US cool to Israeli strike on Iran
JERUSALEM - Israeli Prime Minister Ehud Olmert will travel to Moscow this week for talks that will focus largely on Iran's nuclear program at a time when there seem to be growing signs that the US is unenthusiastic about the idea of an Israeli military strike on Iran's nuclear facilities.
Since President George W Bush's visit to Israel in May to mark the 60th anniversary of the Jewish state, there have been reports that Washington is sticking to its policy of sanctions on Iran and that, for now, Israel does not have a green light to strike at its nuclear sites.
Media reports emerged about two months ago that the US had denied an Israeli request for a weapons package that would have increased its capability of launching an attack on Iran's nuclear installations. Last month, the daily Ha'aretz reported that the security aid package included "a large number of bunker-buster bombs, permission to use an air corridor to Iran, an advanced technological system, and refueling planes".
The Guardian newspaper has quoted European officials saying that the US had turned down an Israeli request earlier this year for permission to hit at Iran's nuclear sites. The report quoted "senior European diplomatic sources" saying that "Israel gave serious thought this spring to launching a military strike on Iran's nuclear sites but was told by President George W Bush that he would not support it and did not expect to revise that view for the rest of his presidency".
The US decision, the report said, was based on the concern that Israel would not be able to sufficiently damage Iran's nuclear facilities, which are spread out and well-protected, and also that Iran's retaliation "would probably include a wave of attacks on US military and other personnel in Iraq and Afghanistan, as well as on shipping in the Persian Gulf".
Both the US and Israel believe Iran's nuclear program is aimed at producing an atomic bomb. Iran insists its nuclear endeavors are purely civilian in nature and are aimed at generating nuclear power. When quizzed about Israel's policy toward Iran, Israeli leaders often reply that all options are on the table - a clear reference to the military option.
Without US consent, says Ephraim Kam, deputy head of the Tel Aviv-based Institute for National Security Studies, it is highly unlikely that Israel would carry out an attack. But, he adds, if the US does not give Israel the green light, then they need to offer an alternative.
"Some have mentioned the possibility of a [US-Israel] defense treaty," he told Inter Press Service. "We need a clear-cut statement saying that any nuclear attack on Israel will be considered an attack on the US. That America would respond with nuclear weapons against Iran. This would be an important deterrent."

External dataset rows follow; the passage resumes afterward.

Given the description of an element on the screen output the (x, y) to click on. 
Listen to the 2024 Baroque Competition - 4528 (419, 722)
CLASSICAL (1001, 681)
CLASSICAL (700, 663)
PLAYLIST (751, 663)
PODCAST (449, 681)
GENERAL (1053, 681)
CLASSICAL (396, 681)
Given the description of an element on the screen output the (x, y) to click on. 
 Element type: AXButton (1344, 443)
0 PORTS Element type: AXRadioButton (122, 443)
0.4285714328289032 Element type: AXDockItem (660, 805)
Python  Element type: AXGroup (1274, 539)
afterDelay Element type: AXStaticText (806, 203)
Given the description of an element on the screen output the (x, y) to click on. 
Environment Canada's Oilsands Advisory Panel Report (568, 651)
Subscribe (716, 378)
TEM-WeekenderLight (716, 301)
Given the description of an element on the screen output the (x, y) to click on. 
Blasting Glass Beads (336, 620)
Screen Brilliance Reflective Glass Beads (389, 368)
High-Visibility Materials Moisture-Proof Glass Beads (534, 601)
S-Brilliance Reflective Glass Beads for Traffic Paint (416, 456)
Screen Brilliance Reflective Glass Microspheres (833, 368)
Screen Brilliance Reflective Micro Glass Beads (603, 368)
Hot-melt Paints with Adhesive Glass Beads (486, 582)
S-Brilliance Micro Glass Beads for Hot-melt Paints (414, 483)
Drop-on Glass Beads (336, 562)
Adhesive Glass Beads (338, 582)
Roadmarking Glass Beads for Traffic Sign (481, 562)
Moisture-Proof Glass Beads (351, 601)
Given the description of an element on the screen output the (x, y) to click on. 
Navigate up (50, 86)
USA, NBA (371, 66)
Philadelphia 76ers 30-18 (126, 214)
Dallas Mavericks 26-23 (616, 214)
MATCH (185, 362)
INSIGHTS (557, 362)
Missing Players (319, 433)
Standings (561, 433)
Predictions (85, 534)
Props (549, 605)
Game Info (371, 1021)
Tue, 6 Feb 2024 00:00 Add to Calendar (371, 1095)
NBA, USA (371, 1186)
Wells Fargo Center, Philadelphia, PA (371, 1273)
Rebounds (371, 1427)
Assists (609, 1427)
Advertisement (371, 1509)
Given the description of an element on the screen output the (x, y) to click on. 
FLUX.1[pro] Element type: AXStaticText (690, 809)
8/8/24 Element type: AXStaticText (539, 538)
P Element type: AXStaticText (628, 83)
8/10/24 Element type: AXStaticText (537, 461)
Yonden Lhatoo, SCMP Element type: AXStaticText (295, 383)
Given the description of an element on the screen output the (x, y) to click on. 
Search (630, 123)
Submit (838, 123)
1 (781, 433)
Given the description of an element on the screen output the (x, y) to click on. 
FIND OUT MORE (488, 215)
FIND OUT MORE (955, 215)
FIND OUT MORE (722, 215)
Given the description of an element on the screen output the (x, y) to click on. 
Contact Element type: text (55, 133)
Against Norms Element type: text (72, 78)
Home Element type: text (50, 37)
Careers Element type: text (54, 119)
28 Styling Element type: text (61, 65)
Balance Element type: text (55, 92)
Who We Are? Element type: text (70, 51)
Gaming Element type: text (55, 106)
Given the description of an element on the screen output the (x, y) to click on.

There has been much speculation over the point at which Iran will go nuclear. Earlier this week, David Kay, who was in charge of the US team that searched for weapons of mass destruction in Iraq, said Iran was two to five years away from being able to produce an atomic bomb.
According to Kam, who served as a colonel in the Research Division of Israel's Military Intelligence, the assessment of when exactly Iran will go nuclear is "moving all the time". He puts this down to a combination of a "lack of intelligence and maybe the Iranian timetable changing because they are meeting many technological difficulties".
But in considering the timetable for a possible attack by Israel, there are other considerations besides when exactly Iran will reach the nuclear tipping point - like whether the Iranians will receive an advanced air defense system they have requested from the Russians. The delivery date of such a system could factor into Israel's timetable, if it were to carry out an attack. "This would make it much more difficult and costly to attack those [nuclear] sites," says Kam, referring to the Russian anti-aircraft missile system.
Kam does not rule out the possibility that ultimately Israel will have to face the reality of living with a nuclear Iran. If that happens, he says, "we will be living under a much more severe threat ... But will Iran use the bomb against Israel? Logically, it won't".
Israel is reported to have a second-strike capability. Millions of Iranians, says Kam, could be killed in an Israeli counter-strike. This potential for massive devastation would not be lost "even on a fundamentalist regime like Iran", he says.
But, he adds, there are no guarantees. "My concern is that we don't have any dialogue with Iran. When you have two nuclear actors who don't talk to each other, there can be a miscalculation. This is a recipe for deterioration. For uncontrolled escalation."